● **Problem 1**
Find every line of the records that contains the string "screenshot", and copy each of those lines. Case counts.

● **Reading text**
□ □ □ □ □

Few people know that one of the things I enjoy doing is that I have fun as an after-dinner speaker. The reason no one knows is because the first rule of success is that you never work within a 100-mile radius of your home base – those people already know you are loopy. The second rule is that you never speak for free. If you give away the milk you can’t feed the cow; as opposed to the fact that if I am being paid, I’ll rehearse, prepare, and practice my delivery in an attempt to deliver a home run every time.
Public speaking is easy for me. I am not intimidated by any crowd; rarely has there been one that I don’t own pretty quickly. When I start with my one-liners and funny stuff, I can make a crowd flop around like a fresh-caught fish. The old adage is that every public speaker needs three jokes and a poem. Trust me, that’s still true.
But my gift is that I have stories that are so good I can make you laugh hysterically one minute and cry you are so emotional. Every speaker has eight to a dozen stories that are fool proof and several weeks ago I came across one I could tell at Carnegie Hall and get a standing ovation.
Some weeks ago I read a story about a concert the world’s foremost violinist performed on the stage of Lincoln Center but far better is the lesson Itzhak Perlman has taught hundreds, perhaps thousands, yet he’s thrilled countless millions with his famed Soil Stradivarius violin, which was made in the year, 1714. It is my belief, he has no equal as a musical genius.

□ □ □ □ □

● **Problem 2**
In the text about public speaking, list the actions the writer promises to take when being paid to speak.

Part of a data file

□ □ □ □ □

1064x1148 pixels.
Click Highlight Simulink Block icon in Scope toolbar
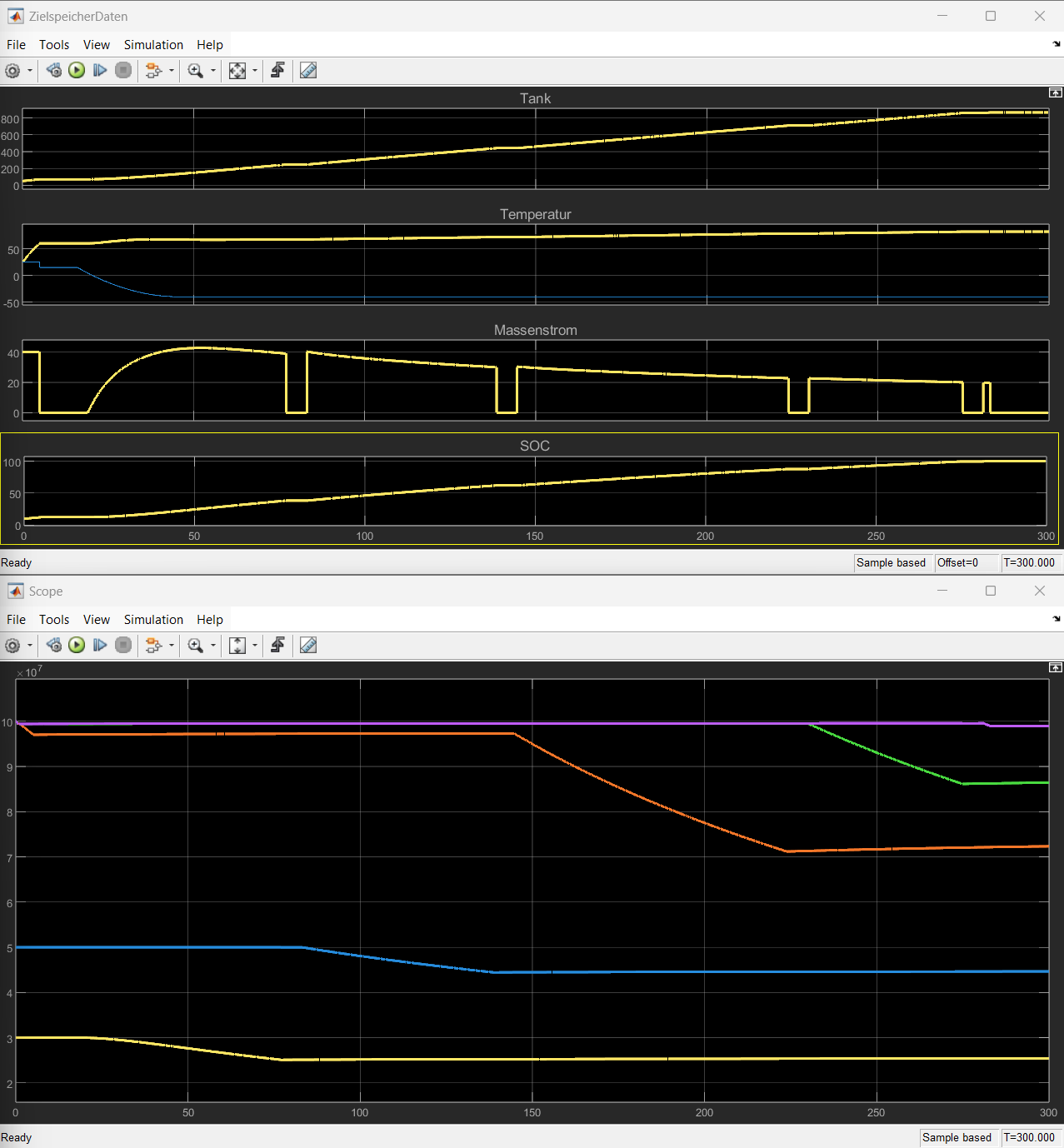click(277, 646)
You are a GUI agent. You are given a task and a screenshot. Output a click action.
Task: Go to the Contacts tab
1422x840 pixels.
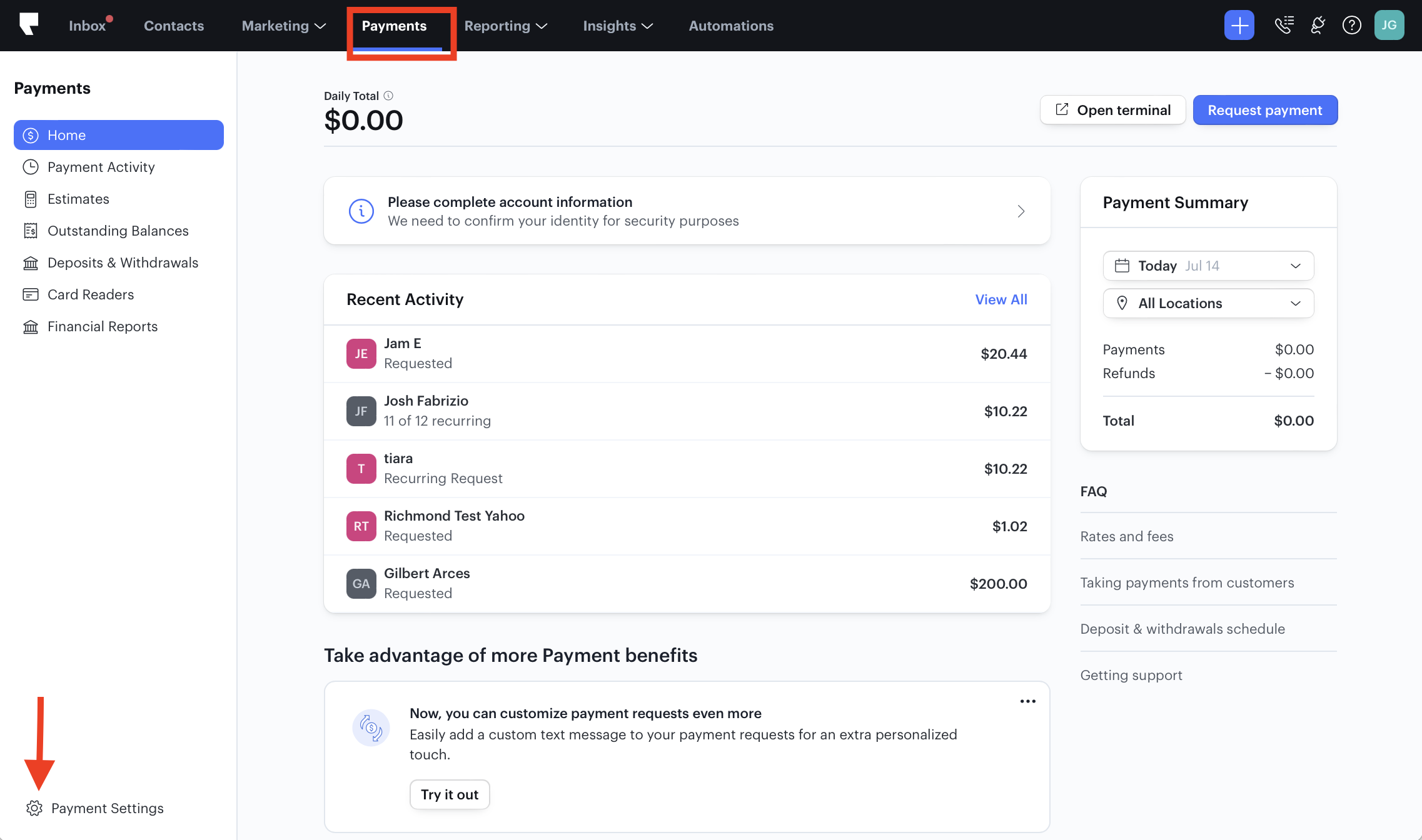coord(174,26)
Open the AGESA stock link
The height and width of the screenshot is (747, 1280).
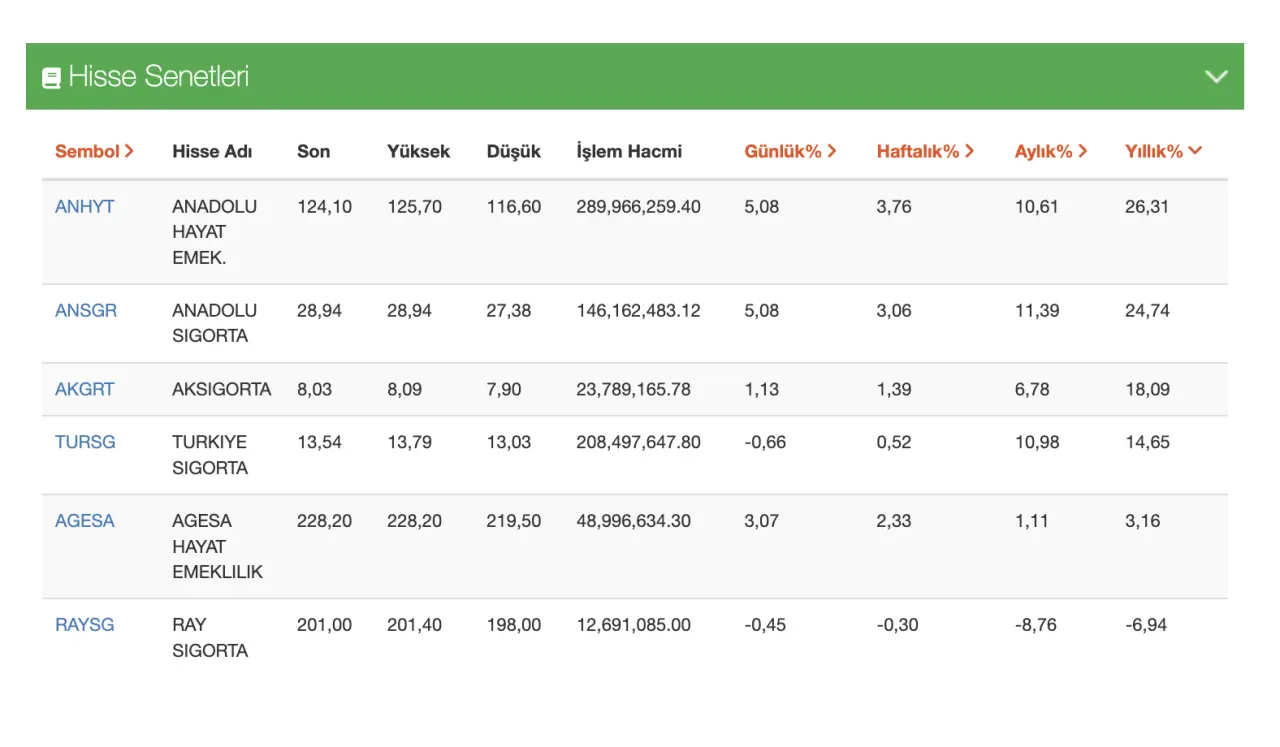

□ □ □ □ □

● **Correct result 1**
You are a GUI agent. You are given a task and a screenshot. Output a click action.
The height and width of the screenshot is (747, 1280).

● **Correct result 2**
- Rehearse
- Prepare
- Practice their delivery